# Task prompt
Reproduce exactly, from the line containing "The width and", every line down to the end of the data below.

# The input
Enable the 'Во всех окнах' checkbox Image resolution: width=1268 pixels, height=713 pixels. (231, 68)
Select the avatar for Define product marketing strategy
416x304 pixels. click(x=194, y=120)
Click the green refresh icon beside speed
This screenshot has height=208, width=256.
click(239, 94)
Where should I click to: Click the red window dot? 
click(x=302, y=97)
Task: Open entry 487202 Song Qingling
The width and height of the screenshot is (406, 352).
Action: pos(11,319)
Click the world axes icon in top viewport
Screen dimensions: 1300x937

# Exercise response
The width and height of the screenshot is (406, 352).
Action: pos(11,319)
Click the world axes icon in top viewport
Screen dimensions: 1300x937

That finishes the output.